§ Records to process:
########

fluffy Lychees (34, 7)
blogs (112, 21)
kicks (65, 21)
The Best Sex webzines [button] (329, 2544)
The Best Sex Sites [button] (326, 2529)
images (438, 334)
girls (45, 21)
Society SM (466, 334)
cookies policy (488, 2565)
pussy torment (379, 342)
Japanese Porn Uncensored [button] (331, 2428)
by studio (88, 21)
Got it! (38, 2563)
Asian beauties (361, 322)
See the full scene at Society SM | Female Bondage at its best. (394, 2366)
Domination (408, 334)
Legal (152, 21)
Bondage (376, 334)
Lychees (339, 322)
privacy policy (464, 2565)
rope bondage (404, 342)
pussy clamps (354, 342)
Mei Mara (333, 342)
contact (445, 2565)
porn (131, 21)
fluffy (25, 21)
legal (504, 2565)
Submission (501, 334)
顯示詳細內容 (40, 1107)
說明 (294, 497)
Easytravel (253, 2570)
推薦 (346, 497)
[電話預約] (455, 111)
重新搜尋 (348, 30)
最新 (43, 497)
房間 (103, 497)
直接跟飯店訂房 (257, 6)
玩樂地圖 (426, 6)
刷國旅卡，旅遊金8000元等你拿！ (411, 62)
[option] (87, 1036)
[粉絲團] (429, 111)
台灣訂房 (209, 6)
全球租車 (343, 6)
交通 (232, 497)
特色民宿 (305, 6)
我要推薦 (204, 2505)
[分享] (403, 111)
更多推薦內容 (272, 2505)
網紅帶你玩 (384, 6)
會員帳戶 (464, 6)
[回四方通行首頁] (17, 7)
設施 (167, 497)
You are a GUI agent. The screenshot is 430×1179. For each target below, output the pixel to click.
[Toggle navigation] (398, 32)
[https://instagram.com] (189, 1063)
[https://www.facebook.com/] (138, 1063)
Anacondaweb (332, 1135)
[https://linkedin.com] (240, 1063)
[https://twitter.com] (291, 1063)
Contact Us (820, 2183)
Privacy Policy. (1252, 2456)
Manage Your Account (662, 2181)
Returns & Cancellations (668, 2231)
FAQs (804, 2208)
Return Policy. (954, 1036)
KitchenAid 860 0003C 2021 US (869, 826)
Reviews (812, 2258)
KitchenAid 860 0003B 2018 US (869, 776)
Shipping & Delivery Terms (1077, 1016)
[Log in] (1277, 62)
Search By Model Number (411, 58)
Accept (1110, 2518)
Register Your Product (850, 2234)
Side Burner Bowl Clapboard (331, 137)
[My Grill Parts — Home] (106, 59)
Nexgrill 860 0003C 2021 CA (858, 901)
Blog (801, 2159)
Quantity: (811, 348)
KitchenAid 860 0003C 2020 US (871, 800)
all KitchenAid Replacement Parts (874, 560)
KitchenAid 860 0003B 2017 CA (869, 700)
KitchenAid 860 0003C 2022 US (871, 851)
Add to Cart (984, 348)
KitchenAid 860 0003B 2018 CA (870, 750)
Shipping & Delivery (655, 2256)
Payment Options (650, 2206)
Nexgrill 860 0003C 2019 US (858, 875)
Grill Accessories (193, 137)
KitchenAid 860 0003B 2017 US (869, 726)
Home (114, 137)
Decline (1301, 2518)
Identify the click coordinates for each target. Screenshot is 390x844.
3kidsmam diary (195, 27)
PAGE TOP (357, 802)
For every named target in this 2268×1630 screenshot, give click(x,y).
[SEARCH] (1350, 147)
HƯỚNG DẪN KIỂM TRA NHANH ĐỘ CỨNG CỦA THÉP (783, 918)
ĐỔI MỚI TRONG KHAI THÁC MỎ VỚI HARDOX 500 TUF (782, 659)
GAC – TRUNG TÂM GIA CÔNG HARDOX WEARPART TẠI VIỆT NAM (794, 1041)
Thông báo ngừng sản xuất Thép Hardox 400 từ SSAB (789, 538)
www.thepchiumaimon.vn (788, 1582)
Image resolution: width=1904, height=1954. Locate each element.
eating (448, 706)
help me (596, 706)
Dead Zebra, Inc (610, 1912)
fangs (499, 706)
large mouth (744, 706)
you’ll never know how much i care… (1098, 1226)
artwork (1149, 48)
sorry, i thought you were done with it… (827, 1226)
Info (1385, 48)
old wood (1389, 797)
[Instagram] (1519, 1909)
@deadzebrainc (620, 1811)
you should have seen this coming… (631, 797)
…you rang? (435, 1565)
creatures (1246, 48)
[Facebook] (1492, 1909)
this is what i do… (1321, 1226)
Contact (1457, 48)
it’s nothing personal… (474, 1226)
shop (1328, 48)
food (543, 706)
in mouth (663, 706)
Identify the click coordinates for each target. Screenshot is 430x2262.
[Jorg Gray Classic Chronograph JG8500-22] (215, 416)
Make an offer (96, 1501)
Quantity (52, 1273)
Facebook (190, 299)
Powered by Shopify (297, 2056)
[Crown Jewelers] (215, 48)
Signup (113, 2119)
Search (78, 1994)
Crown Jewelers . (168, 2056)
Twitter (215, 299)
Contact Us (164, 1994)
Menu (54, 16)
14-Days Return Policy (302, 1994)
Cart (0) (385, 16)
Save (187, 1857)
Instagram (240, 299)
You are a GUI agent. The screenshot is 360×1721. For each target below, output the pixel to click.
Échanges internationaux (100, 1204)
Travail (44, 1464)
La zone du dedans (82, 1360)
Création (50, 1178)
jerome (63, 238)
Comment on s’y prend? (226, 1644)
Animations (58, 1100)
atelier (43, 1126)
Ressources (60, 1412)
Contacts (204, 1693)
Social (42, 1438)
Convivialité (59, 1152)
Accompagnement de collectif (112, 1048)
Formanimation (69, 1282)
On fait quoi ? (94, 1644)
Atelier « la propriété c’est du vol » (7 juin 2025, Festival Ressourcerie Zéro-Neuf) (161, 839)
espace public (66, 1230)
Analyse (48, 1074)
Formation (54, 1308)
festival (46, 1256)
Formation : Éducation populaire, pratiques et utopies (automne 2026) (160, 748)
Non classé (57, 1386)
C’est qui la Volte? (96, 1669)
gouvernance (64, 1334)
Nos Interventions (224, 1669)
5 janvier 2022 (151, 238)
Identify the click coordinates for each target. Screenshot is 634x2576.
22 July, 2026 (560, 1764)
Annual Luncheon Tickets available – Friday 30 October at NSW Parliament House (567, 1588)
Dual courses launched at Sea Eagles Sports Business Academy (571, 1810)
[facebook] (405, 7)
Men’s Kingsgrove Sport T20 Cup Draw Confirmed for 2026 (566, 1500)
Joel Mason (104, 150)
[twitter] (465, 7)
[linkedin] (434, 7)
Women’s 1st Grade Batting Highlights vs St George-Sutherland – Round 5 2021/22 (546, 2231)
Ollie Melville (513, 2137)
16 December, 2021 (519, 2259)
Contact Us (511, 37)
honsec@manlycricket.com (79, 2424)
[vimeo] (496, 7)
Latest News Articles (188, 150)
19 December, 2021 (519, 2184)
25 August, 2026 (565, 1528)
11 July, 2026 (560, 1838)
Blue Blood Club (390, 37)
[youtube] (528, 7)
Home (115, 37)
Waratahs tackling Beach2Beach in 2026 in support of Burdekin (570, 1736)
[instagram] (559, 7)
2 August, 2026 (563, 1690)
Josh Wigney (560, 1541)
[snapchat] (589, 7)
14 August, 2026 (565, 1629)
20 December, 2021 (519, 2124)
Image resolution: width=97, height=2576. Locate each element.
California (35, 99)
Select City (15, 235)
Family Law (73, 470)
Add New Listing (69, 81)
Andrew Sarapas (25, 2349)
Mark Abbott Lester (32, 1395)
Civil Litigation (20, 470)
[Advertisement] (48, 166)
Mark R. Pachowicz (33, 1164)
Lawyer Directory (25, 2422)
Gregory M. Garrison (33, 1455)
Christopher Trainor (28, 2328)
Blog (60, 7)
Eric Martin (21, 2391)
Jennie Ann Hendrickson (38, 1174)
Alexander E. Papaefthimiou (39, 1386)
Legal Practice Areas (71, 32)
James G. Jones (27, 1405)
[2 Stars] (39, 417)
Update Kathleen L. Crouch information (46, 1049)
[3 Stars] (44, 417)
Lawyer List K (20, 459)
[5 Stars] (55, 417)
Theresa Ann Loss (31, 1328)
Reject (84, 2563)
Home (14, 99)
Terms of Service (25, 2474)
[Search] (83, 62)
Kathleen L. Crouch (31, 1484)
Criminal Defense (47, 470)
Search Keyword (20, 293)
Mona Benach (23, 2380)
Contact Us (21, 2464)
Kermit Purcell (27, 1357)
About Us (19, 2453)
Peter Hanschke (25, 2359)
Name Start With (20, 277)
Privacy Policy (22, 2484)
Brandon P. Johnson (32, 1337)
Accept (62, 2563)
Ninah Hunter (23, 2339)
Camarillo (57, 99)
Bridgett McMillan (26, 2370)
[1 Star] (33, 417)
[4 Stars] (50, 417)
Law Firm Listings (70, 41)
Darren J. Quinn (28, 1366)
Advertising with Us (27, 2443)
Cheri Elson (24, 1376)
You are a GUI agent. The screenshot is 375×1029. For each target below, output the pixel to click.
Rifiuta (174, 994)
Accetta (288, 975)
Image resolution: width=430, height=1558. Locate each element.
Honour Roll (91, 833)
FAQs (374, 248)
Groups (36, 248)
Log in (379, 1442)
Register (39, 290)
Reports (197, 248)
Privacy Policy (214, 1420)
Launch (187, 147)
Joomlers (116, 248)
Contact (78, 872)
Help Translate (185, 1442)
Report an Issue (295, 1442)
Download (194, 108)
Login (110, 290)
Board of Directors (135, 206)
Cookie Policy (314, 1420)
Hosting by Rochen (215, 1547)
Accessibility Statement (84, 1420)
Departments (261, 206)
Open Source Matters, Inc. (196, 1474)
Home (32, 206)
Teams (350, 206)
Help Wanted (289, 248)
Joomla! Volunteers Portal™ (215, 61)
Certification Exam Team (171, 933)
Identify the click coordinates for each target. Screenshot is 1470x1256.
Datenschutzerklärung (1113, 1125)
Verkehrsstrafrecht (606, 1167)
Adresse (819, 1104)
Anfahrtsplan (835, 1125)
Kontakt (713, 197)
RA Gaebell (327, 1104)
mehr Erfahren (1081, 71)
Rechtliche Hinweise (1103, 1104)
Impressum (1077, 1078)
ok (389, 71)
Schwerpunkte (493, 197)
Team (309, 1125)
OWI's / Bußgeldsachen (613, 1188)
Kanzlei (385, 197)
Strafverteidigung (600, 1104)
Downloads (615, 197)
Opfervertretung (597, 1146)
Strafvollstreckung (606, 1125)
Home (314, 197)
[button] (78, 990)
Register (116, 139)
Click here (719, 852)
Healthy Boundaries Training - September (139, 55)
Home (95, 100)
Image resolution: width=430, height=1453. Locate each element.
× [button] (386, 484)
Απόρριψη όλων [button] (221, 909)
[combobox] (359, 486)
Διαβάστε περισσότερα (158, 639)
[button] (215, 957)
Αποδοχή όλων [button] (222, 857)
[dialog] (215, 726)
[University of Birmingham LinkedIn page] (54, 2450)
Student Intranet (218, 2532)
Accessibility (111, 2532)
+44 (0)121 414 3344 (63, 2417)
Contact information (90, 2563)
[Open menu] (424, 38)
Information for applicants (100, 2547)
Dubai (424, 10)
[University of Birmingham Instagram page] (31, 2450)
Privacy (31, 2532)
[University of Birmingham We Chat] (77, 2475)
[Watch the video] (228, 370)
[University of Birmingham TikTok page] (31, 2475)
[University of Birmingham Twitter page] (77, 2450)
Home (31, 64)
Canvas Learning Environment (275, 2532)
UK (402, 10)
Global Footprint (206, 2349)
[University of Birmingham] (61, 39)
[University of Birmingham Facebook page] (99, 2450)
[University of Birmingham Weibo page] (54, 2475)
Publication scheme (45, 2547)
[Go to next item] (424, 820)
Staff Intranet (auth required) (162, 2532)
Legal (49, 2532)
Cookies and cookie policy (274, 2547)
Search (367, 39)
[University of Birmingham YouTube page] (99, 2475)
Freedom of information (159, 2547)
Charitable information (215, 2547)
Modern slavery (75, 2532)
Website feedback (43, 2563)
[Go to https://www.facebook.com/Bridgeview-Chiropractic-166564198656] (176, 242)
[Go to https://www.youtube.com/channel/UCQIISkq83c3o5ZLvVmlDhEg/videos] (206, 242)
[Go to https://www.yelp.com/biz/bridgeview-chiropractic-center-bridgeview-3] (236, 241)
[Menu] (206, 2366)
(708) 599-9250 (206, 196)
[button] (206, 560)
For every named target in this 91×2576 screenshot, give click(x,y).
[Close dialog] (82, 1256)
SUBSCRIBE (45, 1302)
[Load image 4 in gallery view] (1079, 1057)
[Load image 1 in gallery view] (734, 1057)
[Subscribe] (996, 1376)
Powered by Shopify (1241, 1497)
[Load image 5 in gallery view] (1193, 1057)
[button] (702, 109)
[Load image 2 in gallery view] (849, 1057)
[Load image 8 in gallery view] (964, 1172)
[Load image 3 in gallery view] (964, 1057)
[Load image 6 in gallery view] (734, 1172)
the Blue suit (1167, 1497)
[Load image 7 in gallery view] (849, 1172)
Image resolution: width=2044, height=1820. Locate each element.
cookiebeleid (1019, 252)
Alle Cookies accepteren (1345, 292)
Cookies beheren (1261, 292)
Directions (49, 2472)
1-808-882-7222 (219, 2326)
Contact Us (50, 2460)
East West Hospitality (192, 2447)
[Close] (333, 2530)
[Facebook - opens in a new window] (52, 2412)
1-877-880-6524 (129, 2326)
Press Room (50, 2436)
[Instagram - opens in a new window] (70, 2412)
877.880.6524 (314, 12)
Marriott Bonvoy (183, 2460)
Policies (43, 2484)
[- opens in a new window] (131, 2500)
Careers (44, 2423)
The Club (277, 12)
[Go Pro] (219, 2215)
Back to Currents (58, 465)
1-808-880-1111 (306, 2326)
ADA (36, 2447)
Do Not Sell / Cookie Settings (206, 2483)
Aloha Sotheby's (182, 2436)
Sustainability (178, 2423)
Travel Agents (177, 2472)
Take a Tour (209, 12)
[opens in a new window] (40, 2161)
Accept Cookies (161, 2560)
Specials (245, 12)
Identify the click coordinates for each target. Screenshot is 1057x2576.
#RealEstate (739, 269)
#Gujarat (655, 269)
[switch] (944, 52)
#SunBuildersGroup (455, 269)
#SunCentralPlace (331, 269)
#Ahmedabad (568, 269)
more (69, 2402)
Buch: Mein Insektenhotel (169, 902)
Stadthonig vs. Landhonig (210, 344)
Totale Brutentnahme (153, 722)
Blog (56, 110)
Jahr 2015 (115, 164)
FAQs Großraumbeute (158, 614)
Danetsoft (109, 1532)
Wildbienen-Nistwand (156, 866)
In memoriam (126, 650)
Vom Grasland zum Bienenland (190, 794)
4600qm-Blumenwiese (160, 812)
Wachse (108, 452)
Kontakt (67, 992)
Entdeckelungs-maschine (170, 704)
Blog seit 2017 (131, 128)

########

§ Task instructions:
Output the material above exactly, but only from the line that carries "交通 (232, 497)" through the line that carries "Anacondaweb (332, 1135)".

§ Answer for the task:
交通 (232, 497)
特色民宿 (305, 6)
我要推薦 (204, 2505)
[分享] (403, 111)
更多推薦內容 (272, 2505)
網紅帶你玩 (384, 6)
會員帳戶 (464, 6)
[回四方通行首頁] (17, 7)
設施 (167, 497)
You are a GUI agent. The screenshot is 430×1179. For each target below, output the pixel to click.
[Toggle navigation] (398, 32)
[https://instagram.com] (189, 1063)
[https://www.facebook.com/] (138, 1063)
Anacondaweb (332, 1135)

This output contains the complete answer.